Using the records below, quote only the span that opens with the line containing "Task: Sort by the Applies to column header" and closes with the line containing "Center align the", exactly and inclusively.

(Source data)
==============================
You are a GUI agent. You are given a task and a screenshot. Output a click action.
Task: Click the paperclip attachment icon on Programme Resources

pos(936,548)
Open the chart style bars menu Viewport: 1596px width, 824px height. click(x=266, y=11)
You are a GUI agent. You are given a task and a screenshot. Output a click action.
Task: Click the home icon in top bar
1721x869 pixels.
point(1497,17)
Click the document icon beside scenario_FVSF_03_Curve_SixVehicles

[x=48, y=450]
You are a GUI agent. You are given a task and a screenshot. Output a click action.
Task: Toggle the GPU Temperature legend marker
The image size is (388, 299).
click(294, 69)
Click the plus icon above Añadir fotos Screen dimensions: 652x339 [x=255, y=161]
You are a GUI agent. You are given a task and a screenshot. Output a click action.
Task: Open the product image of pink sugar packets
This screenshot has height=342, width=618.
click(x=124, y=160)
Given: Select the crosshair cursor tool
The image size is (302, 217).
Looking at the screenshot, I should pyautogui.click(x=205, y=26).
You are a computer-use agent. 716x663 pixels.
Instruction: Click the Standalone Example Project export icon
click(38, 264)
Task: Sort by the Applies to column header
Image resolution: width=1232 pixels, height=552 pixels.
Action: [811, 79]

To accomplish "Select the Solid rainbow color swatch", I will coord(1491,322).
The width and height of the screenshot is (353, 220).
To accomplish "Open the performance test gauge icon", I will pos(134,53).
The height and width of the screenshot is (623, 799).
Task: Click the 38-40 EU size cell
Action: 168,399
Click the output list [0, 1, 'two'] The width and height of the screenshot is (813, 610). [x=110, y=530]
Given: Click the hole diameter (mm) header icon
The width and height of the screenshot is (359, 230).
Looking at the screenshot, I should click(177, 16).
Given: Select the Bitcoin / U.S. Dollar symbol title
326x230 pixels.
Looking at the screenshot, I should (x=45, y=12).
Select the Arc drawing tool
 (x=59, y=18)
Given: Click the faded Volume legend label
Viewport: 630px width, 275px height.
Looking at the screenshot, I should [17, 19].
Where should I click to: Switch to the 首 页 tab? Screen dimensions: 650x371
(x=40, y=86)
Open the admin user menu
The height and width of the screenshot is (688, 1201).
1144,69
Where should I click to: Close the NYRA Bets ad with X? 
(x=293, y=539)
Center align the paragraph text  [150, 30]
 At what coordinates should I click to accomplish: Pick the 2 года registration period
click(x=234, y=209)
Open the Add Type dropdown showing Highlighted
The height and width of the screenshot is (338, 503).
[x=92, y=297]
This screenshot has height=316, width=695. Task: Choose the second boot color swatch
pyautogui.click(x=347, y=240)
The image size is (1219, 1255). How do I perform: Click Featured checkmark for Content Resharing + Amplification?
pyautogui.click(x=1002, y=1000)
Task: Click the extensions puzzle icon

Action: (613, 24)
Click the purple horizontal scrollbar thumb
==============================
## [TASK SOLUTION]
Task: Sort by the Applies to column header
Image resolution: width=1232 pixels, height=552 pixels.
Action: [811, 79]

To accomplish "Select the Solid rainbow color swatch", I will coord(1491,322).
The width and height of the screenshot is (353, 220).
To accomplish "Open the performance test gauge icon", I will pos(134,53).
The height and width of the screenshot is (623, 799).
Task: Click the 38-40 EU size cell
Action: 168,399
Click the output list [0, 1, 'two'] The width and height of the screenshot is (813, 610). [x=110, y=530]
Given: Click the hole diameter (mm) header icon
The width and height of the screenshot is (359, 230).
Looking at the screenshot, I should click(177, 16).
Given: Select the Bitcoin / U.S. Dollar symbol title
326x230 pixels.
Looking at the screenshot, I should (x=45, y=12).
Select the Arc drawing tool
 (x=59, y=18)
Given: Click the faded Volume legend label
Viewport: 630px width, 275px height.
Looking at the screenshot, I should [17, 19].
Where should I click to: Switch to the 首 页 tab? Screen dimensions: 650x371
(x=40, y=86)
Open the admin user menu
The height and width of the screenshot is (688, 1201).
1144,69
Where should I click to: Close the NYRA Bets ad with X? 
(x=293, y=539)
Center align the paragraph text  [150, 30]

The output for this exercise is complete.